Göz tansiyonu yani glokom, göz içi basıncının yüksekliğini ifade ediyor. Sinsi hastalık, herhangi bir şikayet oluşturmadan ya da bulgu vermeden görme alanı daralmasına ve sonunda görme kaybına neden oluyor.
Opr. Dr. Konuralp Yakar, glokomla ilgili önemli bilgiler veriyor: Glokom tüm yaşlarda görülebilmekle beraber 40 yaşın üstünde risk daha fazladır. Yaş ilerledikçe risk de artar. Toplumda yüzde 1-2 oranında görülmekle beraber tüm dünyada körlük sebeplerinin yaklaşık yüzde 10-15'ini oluşturmaktadır.
YÜKSEK MİYOPTA RİSK ARTAR
Çoğunlukla son ana kadar hasta tarafından fark edilmez.

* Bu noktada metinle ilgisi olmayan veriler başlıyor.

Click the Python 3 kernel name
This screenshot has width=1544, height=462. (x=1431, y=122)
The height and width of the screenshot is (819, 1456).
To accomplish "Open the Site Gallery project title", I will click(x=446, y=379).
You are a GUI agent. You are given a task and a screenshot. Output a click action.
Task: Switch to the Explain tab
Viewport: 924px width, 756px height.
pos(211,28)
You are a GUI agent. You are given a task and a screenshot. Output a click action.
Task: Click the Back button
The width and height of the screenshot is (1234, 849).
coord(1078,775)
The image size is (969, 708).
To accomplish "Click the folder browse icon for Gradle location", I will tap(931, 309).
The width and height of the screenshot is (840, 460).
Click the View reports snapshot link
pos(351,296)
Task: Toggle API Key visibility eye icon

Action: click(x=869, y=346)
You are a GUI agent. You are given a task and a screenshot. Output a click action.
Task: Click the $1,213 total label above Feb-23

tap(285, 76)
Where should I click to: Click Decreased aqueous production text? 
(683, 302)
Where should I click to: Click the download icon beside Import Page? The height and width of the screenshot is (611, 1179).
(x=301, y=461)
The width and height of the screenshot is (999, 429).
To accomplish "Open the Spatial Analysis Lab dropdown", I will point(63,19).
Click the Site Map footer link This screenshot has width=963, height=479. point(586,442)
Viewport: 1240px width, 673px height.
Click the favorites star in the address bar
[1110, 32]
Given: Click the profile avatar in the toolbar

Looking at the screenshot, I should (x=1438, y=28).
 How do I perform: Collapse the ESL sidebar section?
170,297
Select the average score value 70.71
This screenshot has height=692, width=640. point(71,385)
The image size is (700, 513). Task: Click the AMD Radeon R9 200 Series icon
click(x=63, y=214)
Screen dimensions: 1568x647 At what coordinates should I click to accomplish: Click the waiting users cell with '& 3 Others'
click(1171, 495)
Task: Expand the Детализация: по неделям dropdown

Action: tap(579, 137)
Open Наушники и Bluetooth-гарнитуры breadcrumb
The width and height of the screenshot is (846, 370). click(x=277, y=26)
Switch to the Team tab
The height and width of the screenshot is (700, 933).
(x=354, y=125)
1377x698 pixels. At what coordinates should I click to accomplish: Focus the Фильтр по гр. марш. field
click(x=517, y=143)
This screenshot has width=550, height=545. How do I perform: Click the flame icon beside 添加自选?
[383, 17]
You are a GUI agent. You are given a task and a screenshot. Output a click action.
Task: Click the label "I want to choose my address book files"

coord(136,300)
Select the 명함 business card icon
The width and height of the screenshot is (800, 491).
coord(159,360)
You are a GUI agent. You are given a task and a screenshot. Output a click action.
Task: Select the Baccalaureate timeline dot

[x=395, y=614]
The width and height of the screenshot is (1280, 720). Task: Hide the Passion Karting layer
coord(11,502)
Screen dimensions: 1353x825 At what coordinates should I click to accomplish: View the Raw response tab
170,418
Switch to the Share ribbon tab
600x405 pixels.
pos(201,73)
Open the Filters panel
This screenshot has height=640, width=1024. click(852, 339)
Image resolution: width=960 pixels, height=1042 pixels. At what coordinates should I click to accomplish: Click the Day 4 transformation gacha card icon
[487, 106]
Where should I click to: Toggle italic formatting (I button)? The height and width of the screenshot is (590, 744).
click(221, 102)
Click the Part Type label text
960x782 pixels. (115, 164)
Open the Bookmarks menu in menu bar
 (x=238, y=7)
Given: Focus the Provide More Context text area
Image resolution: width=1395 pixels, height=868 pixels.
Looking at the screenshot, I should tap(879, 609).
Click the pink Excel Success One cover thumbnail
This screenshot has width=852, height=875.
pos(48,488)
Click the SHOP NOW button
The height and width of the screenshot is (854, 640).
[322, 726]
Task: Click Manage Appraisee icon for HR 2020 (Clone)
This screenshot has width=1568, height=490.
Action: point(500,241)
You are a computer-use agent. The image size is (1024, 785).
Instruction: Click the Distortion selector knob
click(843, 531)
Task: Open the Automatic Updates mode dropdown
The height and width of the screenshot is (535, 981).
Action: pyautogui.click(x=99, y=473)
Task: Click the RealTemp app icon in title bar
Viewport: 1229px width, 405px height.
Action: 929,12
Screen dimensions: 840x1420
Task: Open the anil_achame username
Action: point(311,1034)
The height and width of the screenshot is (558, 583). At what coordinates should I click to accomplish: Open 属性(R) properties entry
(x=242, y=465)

Görme sinirindeki hasarının ağırlaşması sonucu aniden geri dönüşümsüz görme kaybı oluşur. Fakat artık çok geçtir. Glokomun daha seyrek görülen tipinde ise ani olarak çok yüksek değerlere çıkan göz içi basıncı, göz çevresinde ağrı, gözde kızarıklık, bulanık görme, ışıkların çevresinde halelerin görülmesi ve mide bulantısı ile kusmalara neden olur. 40 yaş üstünde, ailesinde glokom tanılı birey olanlarda, şeker hastalarında, yüksek miyop ve hipermetroplarda, kortizonlu ilaç kullananlarda, göz travmasına maruz kalanlarda, göz içi iltihapüveit geçirenlerde, migren hastalarında risk artmıştır.
DÜZENLİ İLAÇ KULLANMALI
Eğer tedavi olarak göz damlaları seçildiyse, ilaçlarınızı bir göz hekimi kesene kadar bırakmamalısınız, biter bitmez hemen temin etmelisiniz. İlaçlarınızı düzenli ve saatinde kullanmalısınız. İlaçlarınızı damlatırken, farklı iki ilaç arasında en az 10-15 dk. süre vermelisiniz. Peş peşe damlatmamalısınız.
DÜŞÜRMEK İÇİN LAZER
Göz tansiyonunu düşürmek için çeşitli lazer işlemleri de uygulanabilir. Buna rağmen göz siniri hasarı devam eden hastalarda cerrahi olarak göz tansiyonun düşmesi sağlanır. Hastalıktan korunmak için düzenli aralıklarla göz muayenesi olmak en değerli yöntemdir. Ailenizde glokom tanısı almış birey varsa her göz muayenesinde bunu göz doktorunuzla paylaşınız. Kortizonlu herhangi bir ilacı doktorunuzun tavsiye ettiğinden fazla sürede kullanmayınız. İlaç kullanıyorsanız muhakkak göz doktorunuza haber veriniz.